═══ Passage shown ═══

I've been donating blood ever since I was eligible to do so.
Not that I ever thought it was my duty or any kind of a mission. By no means have I ever been a dedicated donor.
It started with my friend's grandma getting sick and needing a transfusion. At that time, they'd accept any type of blood donated towards her name for exchange. She survived leukemia and is still alive.
That first experience was inspiring. It felt good to see that joint effort worked out for a person we knew.
But again, I can't say that I was set in my mind that from now on I would be a blood donor because it matters.
In my late teens and early 20s, my motivation to donate was completely selfish. I've written about my fear of medical needles before. Ever since I was a kid, that fear was so paralyzing that friends had to drag me to the nurses' office to get required shots or PPD tests. So at some point, I decided I’d had enough of that irrational fear, and blood donation, I thought, was the best way to accommodate myself to someone sticking a piece of metal into my arm. (It helped, and the fear became more manageable but didn't disappear completely.)
When I moved to Estevan, it took me time to figure out how things work here. But once I noticed that big blood clinic bus by the leisure centre, things started rolling again. I never was the most dedicated donor, but when the clinics came around Estevan on the day that worked for me, I did my best to drop by.
In 2021, Canadian Blood Services wrapped up their mobile blood donor clinic system in many communities across Canada including Estevan.
Estevan always had a very good donor base. If you didn't book your appointment in advance, you probably wouldn't get a chance to give blood on the day of the clinic. Even Canadian Blood Service confirmed that this area was one of the best in the sense of a community response.
But clinics were costly, way more costly than blood donation events in fixed facilities. They also carried some logistical challenges when it came to transporting the donations to central hubs.
But just over a year later, the results suggest that the alternative didn't come into place in time.

═══ Available data ═══

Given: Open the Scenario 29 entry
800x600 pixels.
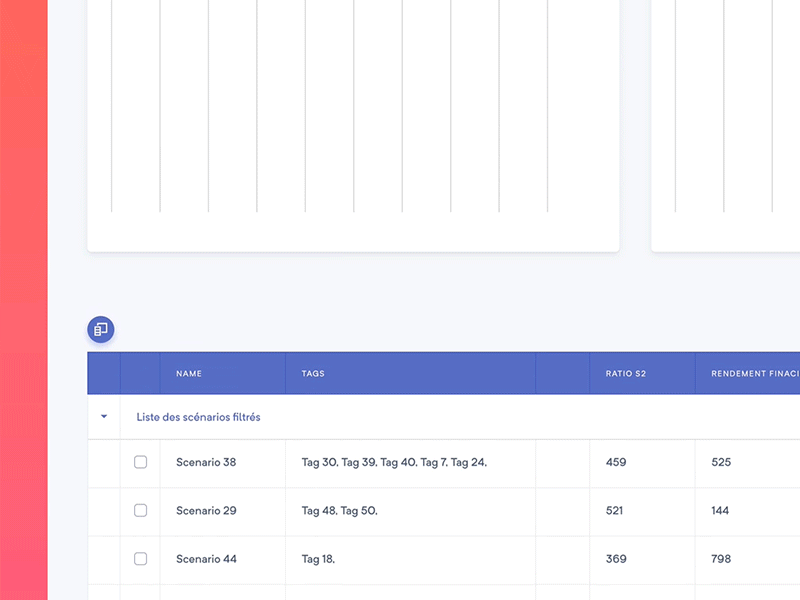Looking at the screenshot, I should pos(206,511).
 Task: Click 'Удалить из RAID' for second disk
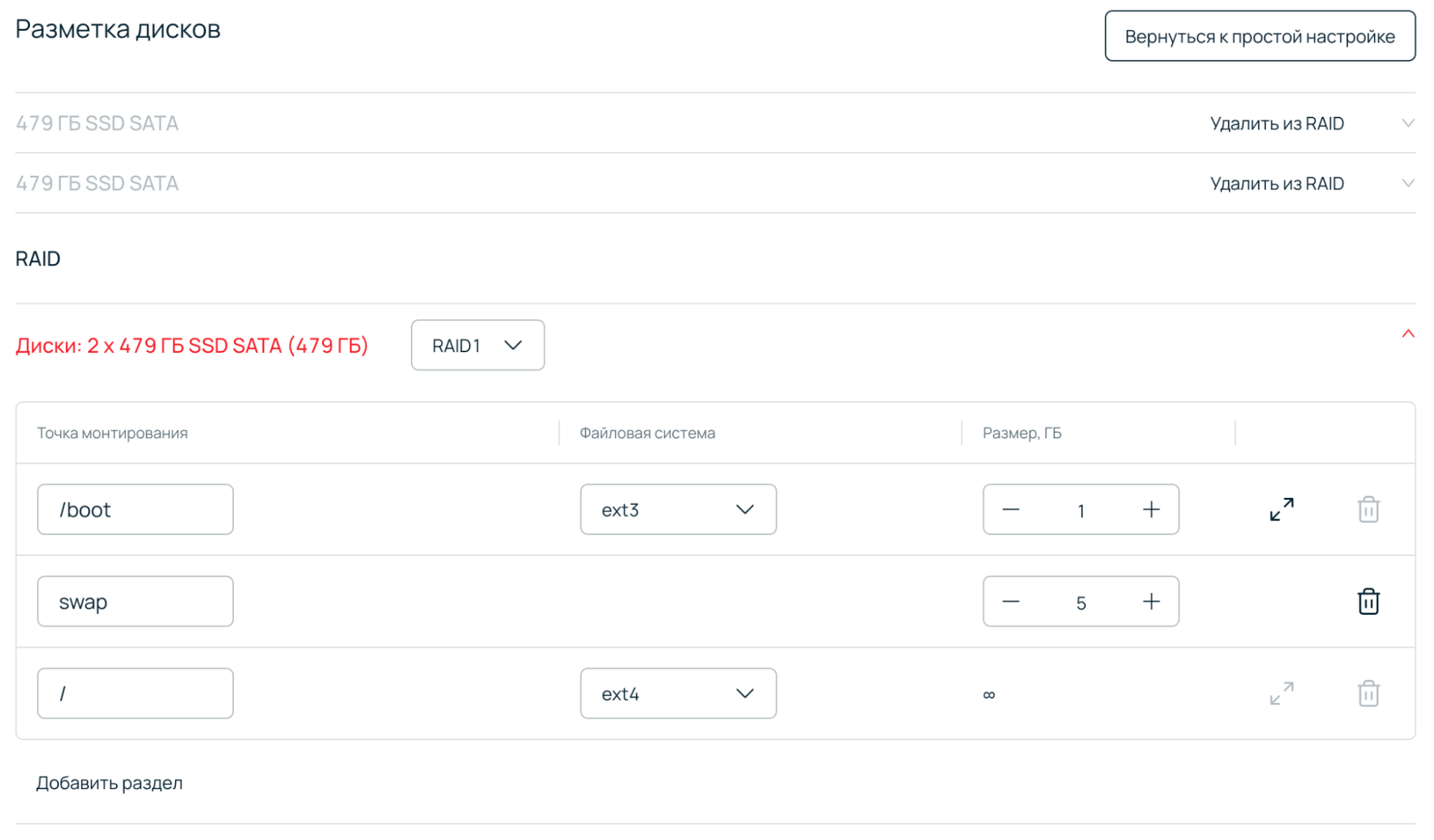[1276, 184]
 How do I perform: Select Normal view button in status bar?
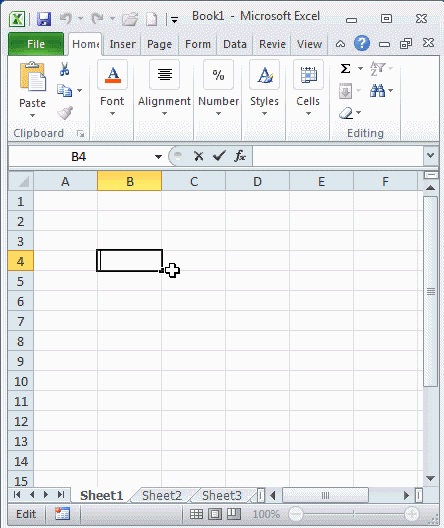point(196,514)
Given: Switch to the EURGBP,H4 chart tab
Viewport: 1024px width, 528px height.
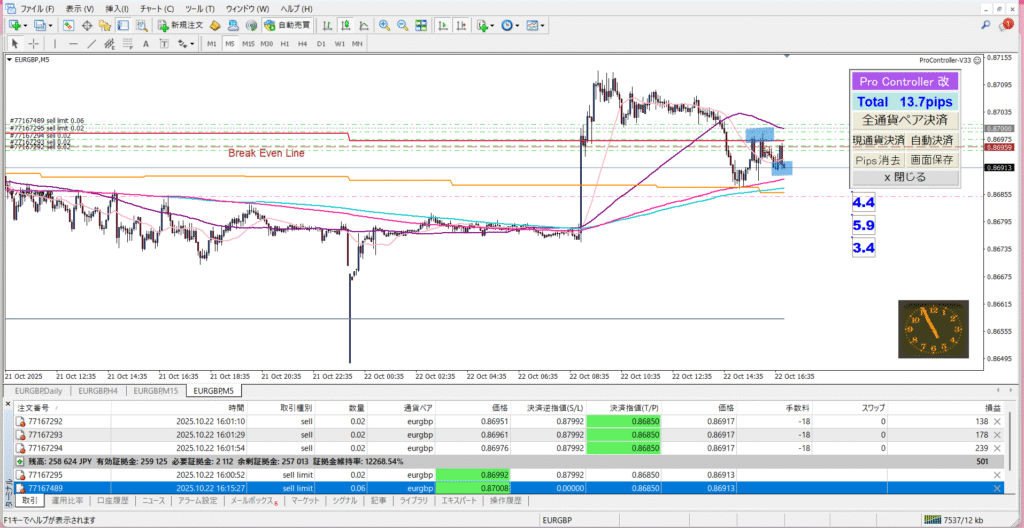Looking at the screenshot, I should [x=97, y=391].

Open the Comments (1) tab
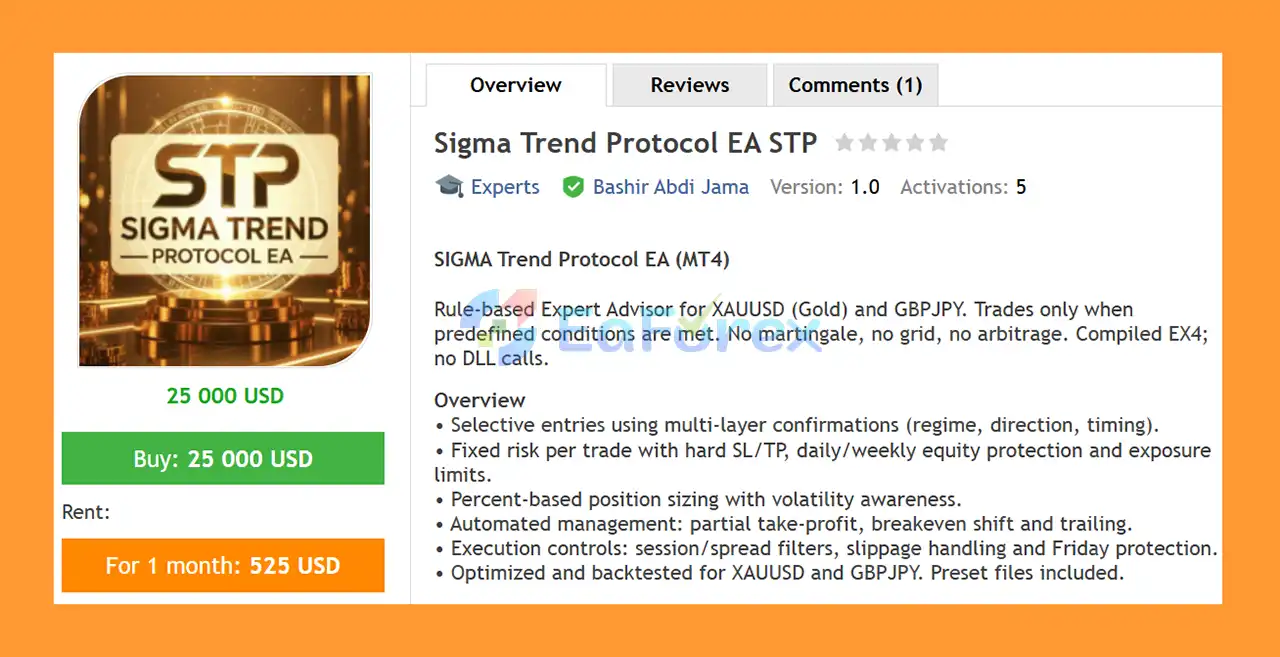click(855, 85)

═══

Requirement: Rewrite the blood donation essay starting with "Not that I ever" and going on through "person we knew.", substituting "lymphoma" for "leukemia". The items have no connection to the blood donation essay.

Task response:
Not that I ever thought it was my duty or any kind of a mission. By no means have I ever been a dedicated donor.
It started with my friend's grandma getting sick and needing a transfusion. At that time, they'd accept any type of blood donated towards her name for exchange. She survived lymphoma and is still alive.
That first experience was inspiring. It felt good to see that joint effort worked out for a person we knew.